よほど精神的に追い詰められていたのか、泣き叫び歓喜を表している兵もいる。
ロクヴェンツ軍の誇りが後一歩で崩壊しそうなほど追い詰められていたのだろう。
「最後の最後で意地を見せた。それはとても重要な事。ロクヴェンツ人の私も納得顔」
「こっちとしても、ここまで粘れたのは収穫ですね。クワトロさんがあんなにハッタリ上手だったとは」
実際にはハッタリというより『子供の頃から考えていた戦場でやってみたいカッコいいふるまいの幾つか』をノリノリで実践していただけのようだが、いずれにしても今後活かせそうな特性が判明した。

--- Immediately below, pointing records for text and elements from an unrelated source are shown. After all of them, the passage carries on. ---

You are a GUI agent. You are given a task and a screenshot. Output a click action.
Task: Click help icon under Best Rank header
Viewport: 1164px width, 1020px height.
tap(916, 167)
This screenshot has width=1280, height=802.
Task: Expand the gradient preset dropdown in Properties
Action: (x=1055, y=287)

「勝負はついたようなので訓練はこれで終了とする。その旨を伝えに――――」
「いえ。あと20分。彼らが武器を持って脱出出来るかどうか、見守りましょう」
ユグドに背を見せ一階へ向かおうとしたウィンディの足が止まる。
「出来ない可能性があるという含みと受け取った。それはつまりまだ何かある事を意味する。何をした?」
「事前準備は出来なくても、館の前で半日も粘って貰えば色々仕掛けられるって事です」
肩を竦めそう答えたユグドの階下では――――
「なっ、なんだこのネバネバした床は! 足が取られ……」
「ひぃぃぃぃぃ! 取れねぇ! 取れねぇよぉぉぉ!」
「落ち着け! 靴を脱げば問題ない……うわあああああ! 一体どこまで続くんだこのネバネバの床は!?」
そんな阿鼻叫喚の地獄絵図が繰り広げられていた。
「正面玄関から100mくらいの範囲で廊下にネバネバの罠を仕掛けてます。出入りは裏口か、ネバネバのない範囲にある窓からどうぞ」
「アクシス・ムンディ恐るべしと肝を冷やす私であった」
ウィンディの締めの言葉がそう変更され――――20分後、アクシス・ムンディの勝利が確定した。